On 28 June 2021, the Dutch Authority for the Financial Markets (Autoriteit Financiële Markten, the AFM) published a news item on good practices in relation to the risks resulting from the outsourcing of important or critical activities by financial services providers. A survey of nearly 250 financial services providers revealed a number of weaknesses in the management of outsourcing risks, such as the failure to have a signed contract. According to the AFM, outsourcing activities can pose unacceptable risks to the financial services provider and its clients if these risks are not adequately managed. In order to improve the control of such risks, the AFM has come up with a non-exhaustive list of points that are based on good practices which financial services providers should be aware of:
- If service levels are not (properly) monitored, there is a risk that the financial services provider may be unaware of any incidents that might occur. The AFM recommends ensuring that there are clear agreements with the financial services provider on how to deal with incidents. This should ensure that immediate action can be taken where necessary.

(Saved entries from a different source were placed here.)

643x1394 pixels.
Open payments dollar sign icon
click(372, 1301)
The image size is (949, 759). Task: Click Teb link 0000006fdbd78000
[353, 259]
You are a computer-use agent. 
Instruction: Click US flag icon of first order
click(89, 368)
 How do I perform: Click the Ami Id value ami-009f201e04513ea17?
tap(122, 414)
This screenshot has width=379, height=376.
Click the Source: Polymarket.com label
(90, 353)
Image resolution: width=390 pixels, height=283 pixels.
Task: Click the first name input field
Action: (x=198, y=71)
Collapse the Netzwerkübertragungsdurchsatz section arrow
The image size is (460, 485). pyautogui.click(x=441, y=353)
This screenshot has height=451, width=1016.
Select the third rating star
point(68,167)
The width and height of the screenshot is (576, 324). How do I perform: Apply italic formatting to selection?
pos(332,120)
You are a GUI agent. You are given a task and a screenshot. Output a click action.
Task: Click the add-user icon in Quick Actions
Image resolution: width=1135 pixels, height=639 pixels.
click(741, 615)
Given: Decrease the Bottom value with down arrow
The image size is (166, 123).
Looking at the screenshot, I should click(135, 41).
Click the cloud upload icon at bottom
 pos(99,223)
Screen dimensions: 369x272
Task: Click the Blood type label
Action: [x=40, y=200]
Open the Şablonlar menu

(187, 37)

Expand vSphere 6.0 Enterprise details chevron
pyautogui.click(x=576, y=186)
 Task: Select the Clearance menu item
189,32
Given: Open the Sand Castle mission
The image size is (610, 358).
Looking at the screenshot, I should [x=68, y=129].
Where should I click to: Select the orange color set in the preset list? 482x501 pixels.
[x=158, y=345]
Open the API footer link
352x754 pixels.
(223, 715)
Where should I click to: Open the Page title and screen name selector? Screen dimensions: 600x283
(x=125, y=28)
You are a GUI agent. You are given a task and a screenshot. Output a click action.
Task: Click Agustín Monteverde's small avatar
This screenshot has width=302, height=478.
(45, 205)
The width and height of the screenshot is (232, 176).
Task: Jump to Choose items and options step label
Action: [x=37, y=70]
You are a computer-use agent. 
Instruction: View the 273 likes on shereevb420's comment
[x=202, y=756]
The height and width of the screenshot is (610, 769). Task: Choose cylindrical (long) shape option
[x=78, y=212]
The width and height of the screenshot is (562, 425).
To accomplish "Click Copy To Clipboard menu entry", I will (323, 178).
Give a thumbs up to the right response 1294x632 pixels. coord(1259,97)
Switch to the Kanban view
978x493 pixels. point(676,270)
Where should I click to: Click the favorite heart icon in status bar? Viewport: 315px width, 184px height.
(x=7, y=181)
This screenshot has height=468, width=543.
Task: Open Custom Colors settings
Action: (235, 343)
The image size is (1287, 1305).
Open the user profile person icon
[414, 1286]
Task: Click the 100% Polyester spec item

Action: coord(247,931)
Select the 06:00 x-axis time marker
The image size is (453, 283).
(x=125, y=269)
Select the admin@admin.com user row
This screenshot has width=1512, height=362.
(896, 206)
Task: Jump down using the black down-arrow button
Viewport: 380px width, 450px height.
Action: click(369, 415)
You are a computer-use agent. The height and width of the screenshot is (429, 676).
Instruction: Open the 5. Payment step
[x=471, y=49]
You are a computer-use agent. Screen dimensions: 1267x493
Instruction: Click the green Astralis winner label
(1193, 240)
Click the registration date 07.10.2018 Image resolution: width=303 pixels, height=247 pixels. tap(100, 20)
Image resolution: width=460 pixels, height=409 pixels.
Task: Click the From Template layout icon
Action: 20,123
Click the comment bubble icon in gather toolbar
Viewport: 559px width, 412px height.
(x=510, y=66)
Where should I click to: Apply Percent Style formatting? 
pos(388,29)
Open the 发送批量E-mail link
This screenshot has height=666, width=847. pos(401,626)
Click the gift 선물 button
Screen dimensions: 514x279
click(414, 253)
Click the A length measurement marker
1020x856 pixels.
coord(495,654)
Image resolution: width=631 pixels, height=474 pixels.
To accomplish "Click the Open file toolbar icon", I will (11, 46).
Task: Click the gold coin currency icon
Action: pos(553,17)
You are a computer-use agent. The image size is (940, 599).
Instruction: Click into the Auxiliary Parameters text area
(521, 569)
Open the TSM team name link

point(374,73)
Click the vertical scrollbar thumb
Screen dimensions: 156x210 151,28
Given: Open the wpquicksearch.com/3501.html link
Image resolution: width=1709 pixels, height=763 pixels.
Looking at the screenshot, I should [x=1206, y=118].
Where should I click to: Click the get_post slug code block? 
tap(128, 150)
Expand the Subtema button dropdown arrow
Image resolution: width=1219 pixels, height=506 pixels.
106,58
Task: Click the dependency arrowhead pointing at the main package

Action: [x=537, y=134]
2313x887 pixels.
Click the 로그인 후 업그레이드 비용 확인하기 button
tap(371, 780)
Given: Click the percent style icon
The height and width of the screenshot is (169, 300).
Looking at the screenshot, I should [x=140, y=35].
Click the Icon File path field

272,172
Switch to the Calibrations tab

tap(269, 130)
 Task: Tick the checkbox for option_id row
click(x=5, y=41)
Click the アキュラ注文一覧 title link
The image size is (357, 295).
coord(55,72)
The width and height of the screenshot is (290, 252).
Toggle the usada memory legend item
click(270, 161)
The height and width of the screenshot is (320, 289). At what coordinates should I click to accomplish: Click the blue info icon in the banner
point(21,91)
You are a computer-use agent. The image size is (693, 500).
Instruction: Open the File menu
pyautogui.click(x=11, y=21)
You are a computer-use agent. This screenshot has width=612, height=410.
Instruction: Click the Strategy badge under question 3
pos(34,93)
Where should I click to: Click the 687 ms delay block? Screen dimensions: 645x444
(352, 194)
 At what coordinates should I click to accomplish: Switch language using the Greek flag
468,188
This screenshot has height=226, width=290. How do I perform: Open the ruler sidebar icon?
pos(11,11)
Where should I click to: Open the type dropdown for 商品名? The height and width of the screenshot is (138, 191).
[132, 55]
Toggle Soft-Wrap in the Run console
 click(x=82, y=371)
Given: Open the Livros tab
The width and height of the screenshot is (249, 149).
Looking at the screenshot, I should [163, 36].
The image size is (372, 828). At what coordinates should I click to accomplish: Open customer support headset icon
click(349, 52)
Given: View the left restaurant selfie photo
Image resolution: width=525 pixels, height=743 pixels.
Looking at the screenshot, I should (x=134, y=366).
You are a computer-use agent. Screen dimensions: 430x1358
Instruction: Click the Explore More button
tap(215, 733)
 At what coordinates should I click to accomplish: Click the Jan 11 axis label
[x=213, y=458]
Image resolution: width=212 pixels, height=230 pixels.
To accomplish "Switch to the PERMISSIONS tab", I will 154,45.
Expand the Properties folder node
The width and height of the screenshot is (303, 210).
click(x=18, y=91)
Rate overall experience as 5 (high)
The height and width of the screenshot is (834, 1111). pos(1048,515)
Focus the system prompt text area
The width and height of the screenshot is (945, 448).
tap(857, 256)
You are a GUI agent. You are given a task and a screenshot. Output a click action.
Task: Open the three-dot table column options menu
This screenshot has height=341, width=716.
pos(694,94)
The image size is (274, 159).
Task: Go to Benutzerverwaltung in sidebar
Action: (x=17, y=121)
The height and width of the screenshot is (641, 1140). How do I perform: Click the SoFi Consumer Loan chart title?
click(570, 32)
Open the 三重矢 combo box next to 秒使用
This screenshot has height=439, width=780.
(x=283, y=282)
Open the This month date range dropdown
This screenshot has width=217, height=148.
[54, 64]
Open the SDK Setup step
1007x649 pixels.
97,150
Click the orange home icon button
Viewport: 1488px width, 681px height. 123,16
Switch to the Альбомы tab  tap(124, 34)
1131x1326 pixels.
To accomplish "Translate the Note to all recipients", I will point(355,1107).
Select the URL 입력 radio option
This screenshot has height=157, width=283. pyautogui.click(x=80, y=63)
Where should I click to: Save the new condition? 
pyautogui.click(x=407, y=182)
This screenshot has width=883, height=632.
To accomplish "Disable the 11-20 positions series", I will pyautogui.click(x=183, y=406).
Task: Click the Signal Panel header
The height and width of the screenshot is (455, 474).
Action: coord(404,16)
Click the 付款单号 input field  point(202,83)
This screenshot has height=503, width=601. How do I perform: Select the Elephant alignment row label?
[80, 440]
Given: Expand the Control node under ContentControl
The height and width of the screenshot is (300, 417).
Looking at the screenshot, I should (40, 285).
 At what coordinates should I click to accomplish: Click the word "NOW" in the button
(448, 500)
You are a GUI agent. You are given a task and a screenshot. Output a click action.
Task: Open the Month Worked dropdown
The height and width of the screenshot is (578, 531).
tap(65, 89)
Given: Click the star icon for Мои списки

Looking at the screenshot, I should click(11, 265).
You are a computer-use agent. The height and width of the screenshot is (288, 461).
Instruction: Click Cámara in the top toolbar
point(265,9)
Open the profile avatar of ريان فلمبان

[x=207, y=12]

- The AFM points out that in a number of outsourcing arrangements, both with external and intra-group parties, there are at times no signed contracts. If no clear contracts are made, there is an increased risk that the quality of the services provided ultimately does not meet the expectations of the financial services provider. The AFM notes that clear agreements should be made on both parties’ responsibilities and obligations in a written contract, which is signed by both parties.
- Financial services providers should analyse the risks involved with outsourcing prior to entering into an outsourcing arrangement, as well as periodically throughout the duration of the outsourcing. Financial services providers should take measures to reduce risks involved in the outsourcing to an acceptable level.